If you prefer, you can briefly par-boil any harder vegetables, like eggplant, okra, pumpkin or any of the beans before using in the recipe. ADD THESE VEGETABLES BEFORE ADDING THE TAMARIND.

You can also use Amaranth stems, radish, white radish or onions, which can be par-boiled in a little water along with the tamarind water before adding to the recipe AT THE POINT THE TAMARIND IS USUALLY ADDED. (Add the cooking water as well). Don’t add extra tamarind to the recipe.

Or Amaranth stems, radish, runner beans, cluster beans or pumpkin can be cooked separately with a little salt, drained an ADDED AFTER ADDING THE TAMARIND.


Wash the dal. Boil about 4 cups water, add the dal and 1 tspn gingelly oil or ghee. Cover with a lid and cook until a soft mass. Add more water as it cooks if needed. It will take at least 30 mins and up to 90 mins to cook until very soft, depending on the age of the dal.

Towards the end of cooking, add the turmeric powder.

Make the paste. Shallow fry 6 dried red chillies or to taste, coriander seeds and bengal gram in a little ghee. Grind to a paste in a spice grinder or small processor.

Get ready the remaining 6 dried red chillies. Take a small pan and heat with the remainder of the gingelly oil or ghee. Break the dried chillies in half and add to the oil with the mustard seeds first, then the fenugreek seeds and asafoetida. Allow the mustard seeds to pop and fry the seeds till they are a dark brown but not burnt.

Slit the green chillies into 2 and add to the spices with the curry leaves. The curry leaves will splatter so stand back!

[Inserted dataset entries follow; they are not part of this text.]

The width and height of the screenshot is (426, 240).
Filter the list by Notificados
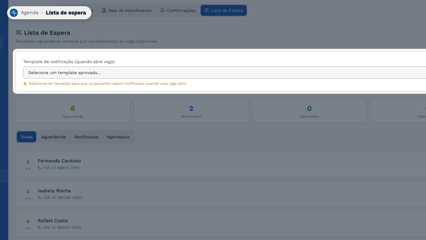(86, 137)
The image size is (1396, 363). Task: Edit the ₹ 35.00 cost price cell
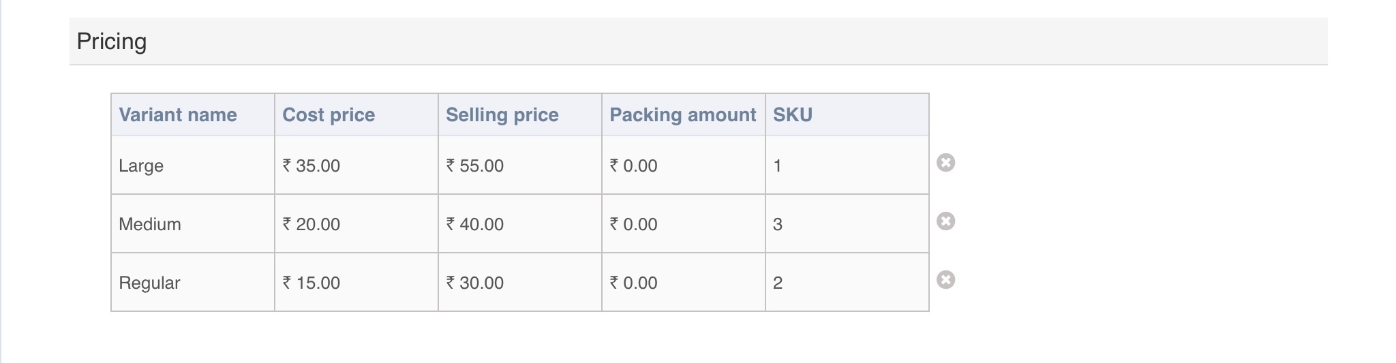point(356,165)
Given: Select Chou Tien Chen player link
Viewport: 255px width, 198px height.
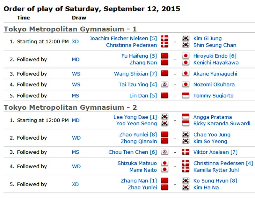Looking at the screenshot, I should click(128, 152).
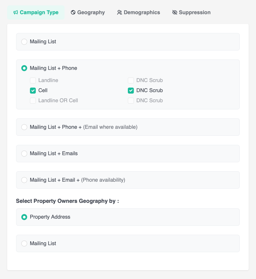The height and width of the screenshot is (279, 256).
Task: Pick Mailing List + Email + Phone availability
Action: coord(24,180)
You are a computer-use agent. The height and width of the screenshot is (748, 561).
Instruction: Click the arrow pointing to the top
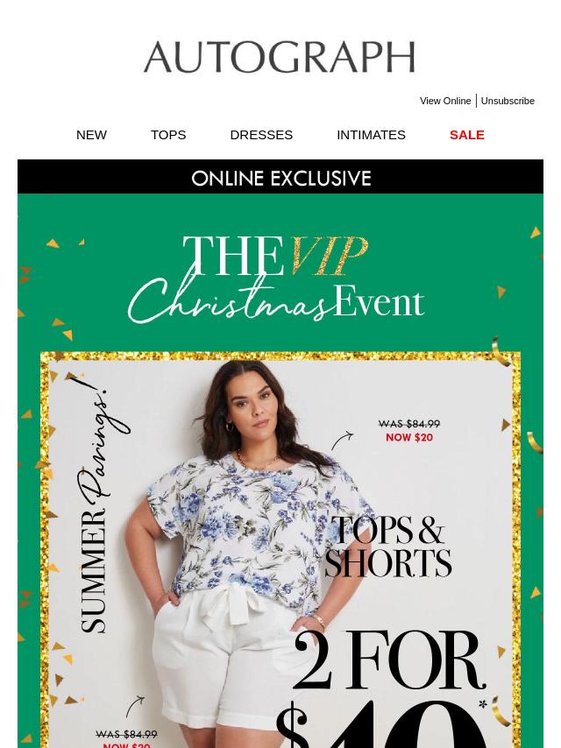[342, 441]
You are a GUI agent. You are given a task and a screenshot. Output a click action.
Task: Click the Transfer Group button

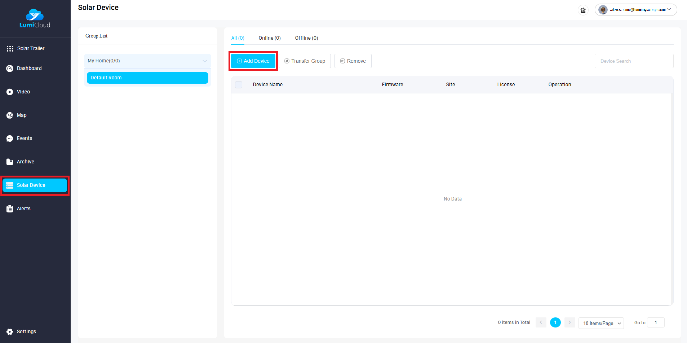coord(305,61)
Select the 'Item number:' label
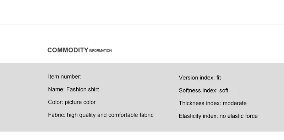Image resolution: width=284 pixels, height=140 pixels. (65, 77)
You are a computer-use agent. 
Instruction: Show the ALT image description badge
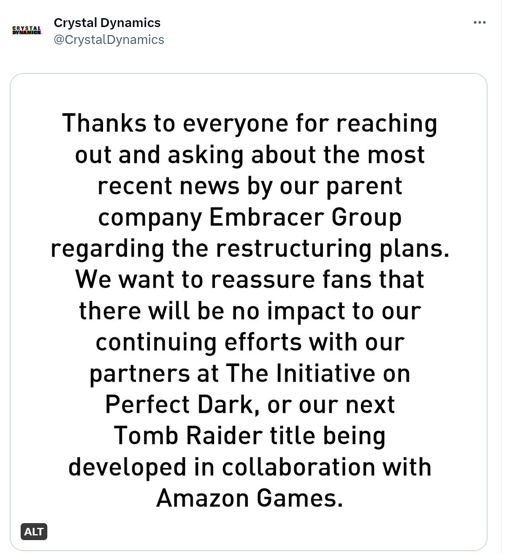(34, 531)
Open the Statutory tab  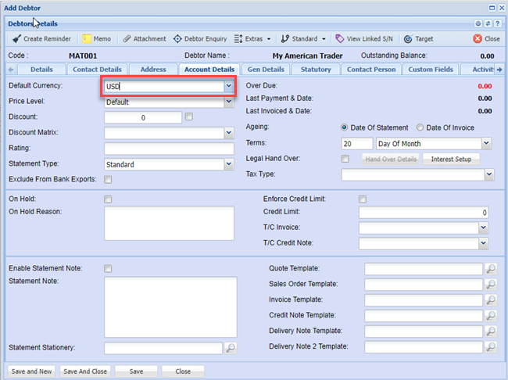coord(316,70)
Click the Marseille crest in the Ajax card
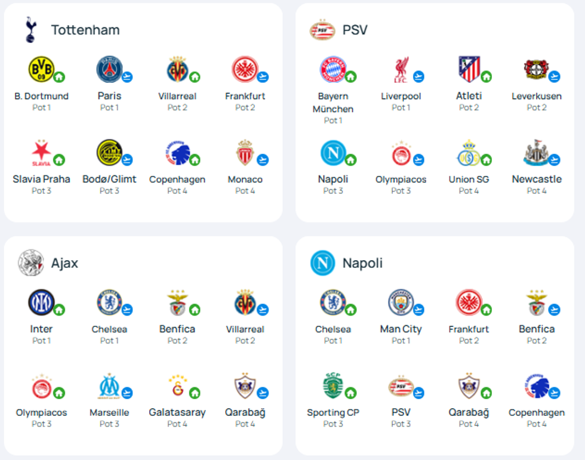Viewport: 585px width, 460px height. click(x=109, y=386)
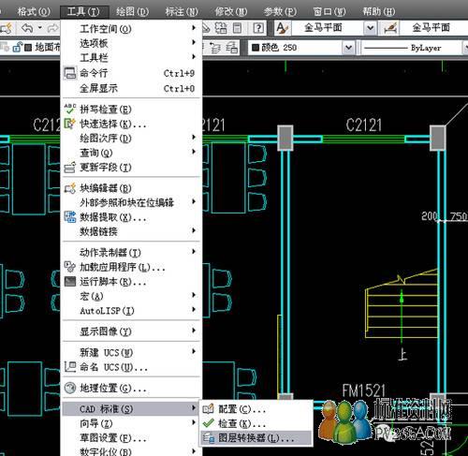This screenshot has width=468, height=456.
Task: Toggle the layer lock icon
Action: click(x=17, y=48)

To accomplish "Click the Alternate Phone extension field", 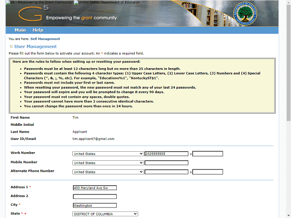I will [208, 172].
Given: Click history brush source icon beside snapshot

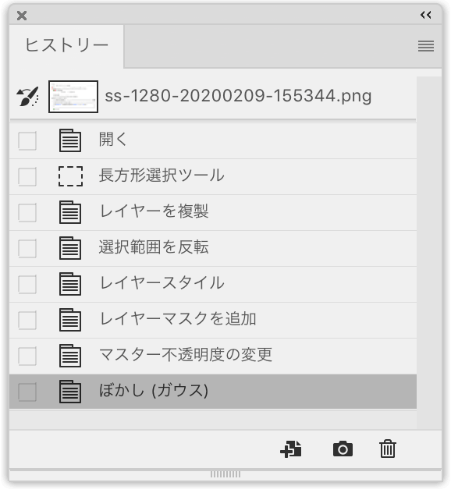Looking at the screenshot, I should [x=27, y=97].
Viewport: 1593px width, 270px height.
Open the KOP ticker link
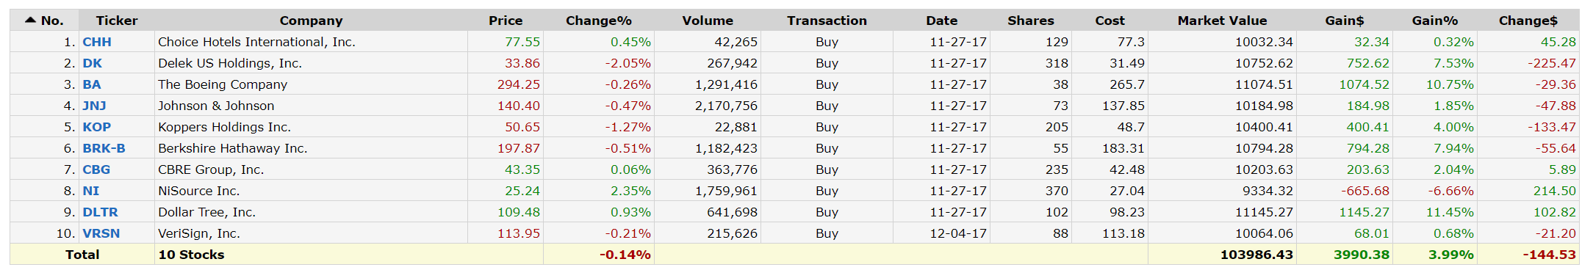[97, 127]
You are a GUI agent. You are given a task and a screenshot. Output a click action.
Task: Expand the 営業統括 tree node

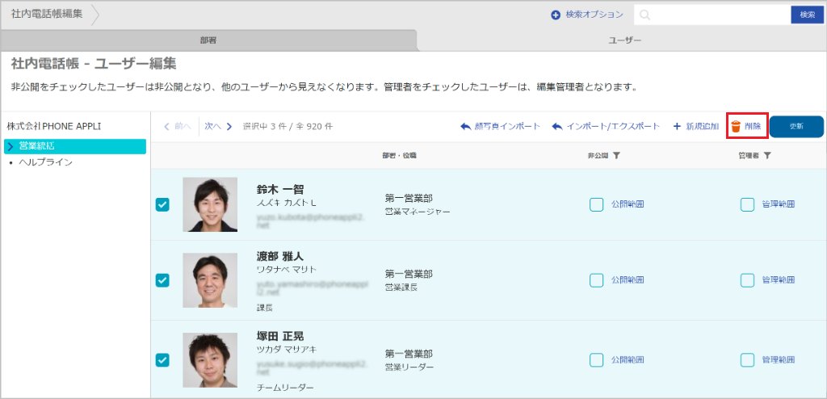tap(10, 146)
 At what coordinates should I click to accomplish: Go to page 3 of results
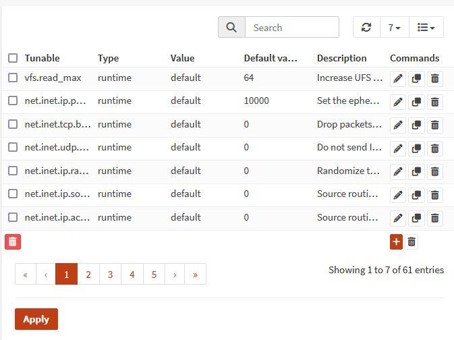coord(110,274)
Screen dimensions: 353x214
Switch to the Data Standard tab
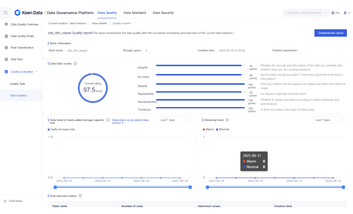pos(135,13)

Check when your vegetables should be added to the sambar – either now, with the next step or after the next step.

Strain the tamarind water, removing the seeds and strings and keeping the pulp, and add to the spices with the salt.

By now the vegetables are added, so add enough cooking water to make a soupy consistency. Stir, cover and cook on medium-low heat until the vegetables are cooked.

Now add the spices, the chilli paste and vegetables to the dal and mix very well. Allow the sambar to boil well for 3 or 4 minutes.

Mix the rice flour or chickpea flour in some water, mixing well to remove lumps. Stir into the dal, mixing it well. Boil again for a few minutes. Remove from the stove.

Once off the heat, garnish with coriander leaves and curry leaves.



recipe notes
Grated coconut can be roasted to a golden brown and added to the spice paste, but the keeping properties of the Sambar might be reduced.

Always consider the heat and size of your chillies (dried for red and fresh for green) when selecting how many you will use in the recipe. If the chillies are large, reduce to 4 for the spice paste and 4 for the sambar.

I like to add 2 tomatoes, chopped well, with the vegetables.

Green chillies are optional and may be replaced by red chillies.

If you use more toor dal than specified, the sambar will be thick enough without the need for rice flour or chickpea flour.

If masalas are liked, saute in ghee or gingelly oil: 1 tspn poppy seeds, 0.5 tspn anise, 2 cm cinnamon stick, 4 cloves and 4 cardamon pods, and add for extra flavour to the sambar.